- Nkayi Location in the Republic of the Congo
- Coordinates: 4°11′3″S 13°17′18″E﻿ / ﻿4.18417°S 13.28833°E
- Country: Republic of the Congo
- Department: Bouenza Department
- District: Kayes District
- Commune: Nkayi

Area
- • Total: 7.6 km^{2} (2.9 sq mi)
- Elevation: 181 m (594 ft)

Population (2023 census)
- • Total: 104,083
- • Density: 14,000/km^{2} (35,000/sq mi)
- Area code: 242

= Nkayi, Republic of the Congo =

Nkayi, also known as N'kayi, is a town and a commune in the Bouenza Department of the Republic of the Congo. It is the country's fourth largest city with a population of 104,083 (2023 census).
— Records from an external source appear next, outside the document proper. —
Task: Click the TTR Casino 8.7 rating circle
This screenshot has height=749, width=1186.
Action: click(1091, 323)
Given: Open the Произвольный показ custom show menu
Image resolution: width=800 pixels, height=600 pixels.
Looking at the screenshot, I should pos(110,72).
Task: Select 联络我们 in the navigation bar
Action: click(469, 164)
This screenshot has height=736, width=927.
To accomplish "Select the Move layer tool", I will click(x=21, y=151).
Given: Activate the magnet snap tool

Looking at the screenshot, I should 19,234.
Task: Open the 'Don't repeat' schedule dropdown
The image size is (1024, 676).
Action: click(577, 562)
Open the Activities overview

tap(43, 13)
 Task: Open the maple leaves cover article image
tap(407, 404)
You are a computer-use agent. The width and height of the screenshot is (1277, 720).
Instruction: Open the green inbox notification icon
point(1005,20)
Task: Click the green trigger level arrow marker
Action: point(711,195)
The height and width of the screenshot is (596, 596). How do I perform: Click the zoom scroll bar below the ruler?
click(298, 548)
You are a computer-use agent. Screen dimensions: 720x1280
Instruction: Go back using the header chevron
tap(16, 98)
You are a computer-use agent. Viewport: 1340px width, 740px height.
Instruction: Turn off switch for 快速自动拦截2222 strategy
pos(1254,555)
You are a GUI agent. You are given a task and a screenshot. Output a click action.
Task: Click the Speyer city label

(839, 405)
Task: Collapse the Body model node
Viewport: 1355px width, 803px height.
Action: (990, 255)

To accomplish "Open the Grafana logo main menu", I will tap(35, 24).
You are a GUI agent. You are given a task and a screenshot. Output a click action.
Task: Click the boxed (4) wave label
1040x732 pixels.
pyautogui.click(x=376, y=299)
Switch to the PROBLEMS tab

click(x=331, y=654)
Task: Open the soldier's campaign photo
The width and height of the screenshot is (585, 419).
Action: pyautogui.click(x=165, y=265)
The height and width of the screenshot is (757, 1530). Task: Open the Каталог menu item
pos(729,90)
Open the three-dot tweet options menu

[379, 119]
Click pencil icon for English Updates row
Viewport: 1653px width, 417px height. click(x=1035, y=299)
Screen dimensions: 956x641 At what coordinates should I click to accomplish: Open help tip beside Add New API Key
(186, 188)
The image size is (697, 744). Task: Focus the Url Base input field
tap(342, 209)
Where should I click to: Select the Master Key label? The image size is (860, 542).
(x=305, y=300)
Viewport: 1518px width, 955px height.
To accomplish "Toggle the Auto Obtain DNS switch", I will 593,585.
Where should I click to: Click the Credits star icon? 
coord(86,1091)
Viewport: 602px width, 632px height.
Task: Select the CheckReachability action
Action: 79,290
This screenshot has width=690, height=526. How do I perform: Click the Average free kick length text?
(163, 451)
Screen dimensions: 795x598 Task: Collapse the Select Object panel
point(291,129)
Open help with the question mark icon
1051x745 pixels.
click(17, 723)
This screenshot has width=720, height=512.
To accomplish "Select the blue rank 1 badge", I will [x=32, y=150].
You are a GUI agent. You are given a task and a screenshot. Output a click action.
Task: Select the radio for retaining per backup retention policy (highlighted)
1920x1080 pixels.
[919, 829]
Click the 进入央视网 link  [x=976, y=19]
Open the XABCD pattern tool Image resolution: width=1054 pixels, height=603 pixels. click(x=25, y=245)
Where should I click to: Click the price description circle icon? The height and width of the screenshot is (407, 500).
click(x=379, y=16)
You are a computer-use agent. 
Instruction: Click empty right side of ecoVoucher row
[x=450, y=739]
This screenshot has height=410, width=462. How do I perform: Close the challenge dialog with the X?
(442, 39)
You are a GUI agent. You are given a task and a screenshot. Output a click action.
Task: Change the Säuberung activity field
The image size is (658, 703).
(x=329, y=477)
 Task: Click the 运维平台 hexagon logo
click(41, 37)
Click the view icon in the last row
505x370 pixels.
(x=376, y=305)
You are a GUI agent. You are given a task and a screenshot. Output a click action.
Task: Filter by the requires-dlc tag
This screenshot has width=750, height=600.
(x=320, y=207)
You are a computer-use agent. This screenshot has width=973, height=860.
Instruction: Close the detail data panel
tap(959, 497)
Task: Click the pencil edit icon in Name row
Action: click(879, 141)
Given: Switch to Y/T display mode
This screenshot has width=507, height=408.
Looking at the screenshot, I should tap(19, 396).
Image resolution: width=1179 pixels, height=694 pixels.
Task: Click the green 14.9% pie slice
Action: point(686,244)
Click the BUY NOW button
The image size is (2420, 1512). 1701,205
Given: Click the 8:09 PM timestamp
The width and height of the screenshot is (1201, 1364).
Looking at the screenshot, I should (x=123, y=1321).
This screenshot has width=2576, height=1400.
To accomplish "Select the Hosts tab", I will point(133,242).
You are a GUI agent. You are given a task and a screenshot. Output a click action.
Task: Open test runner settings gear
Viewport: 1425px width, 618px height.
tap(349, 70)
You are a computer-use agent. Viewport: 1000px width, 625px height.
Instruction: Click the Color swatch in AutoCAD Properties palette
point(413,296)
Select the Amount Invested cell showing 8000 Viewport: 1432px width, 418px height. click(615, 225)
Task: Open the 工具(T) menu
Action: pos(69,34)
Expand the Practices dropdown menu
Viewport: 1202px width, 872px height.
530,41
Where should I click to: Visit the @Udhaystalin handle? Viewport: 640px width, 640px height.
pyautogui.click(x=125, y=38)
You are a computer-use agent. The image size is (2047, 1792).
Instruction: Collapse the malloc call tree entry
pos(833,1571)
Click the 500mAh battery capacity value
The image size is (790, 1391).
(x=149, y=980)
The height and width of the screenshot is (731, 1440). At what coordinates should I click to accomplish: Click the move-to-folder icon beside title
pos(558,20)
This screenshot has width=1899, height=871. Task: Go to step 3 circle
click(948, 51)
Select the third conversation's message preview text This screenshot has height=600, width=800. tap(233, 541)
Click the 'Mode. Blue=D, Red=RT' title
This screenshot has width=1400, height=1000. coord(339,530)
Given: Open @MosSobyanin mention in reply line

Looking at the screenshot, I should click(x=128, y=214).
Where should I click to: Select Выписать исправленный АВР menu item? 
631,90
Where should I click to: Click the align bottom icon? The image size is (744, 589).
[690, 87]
It is divided into 2 urban boroughs (arrondissements):
1. Mouana-Nto (Mouana Ntô)
2. Soulouka

Nkayi is a major sugar production centre in the country.

== Transport ==

The city is served by a station on the national railway network, the Congo-Ocean Railway. It is home to Yokangassi Airport, also known as Nkayi Airport.

== History ==

Situated in the fertile Niari Valley, the town was named Jacob in 1887. That was the name of the French engineer who led the first mission to select the best route for the Congo-Ocean Railway. Then the city began growing thanks to the thriving sugar cane plantations led by important agroindustries. In 1975, Jacob had a population of 25,000, and its name was changed to the native one of Nkayi.

The city is the fourth largest town in the Republic of the Congo since 1980.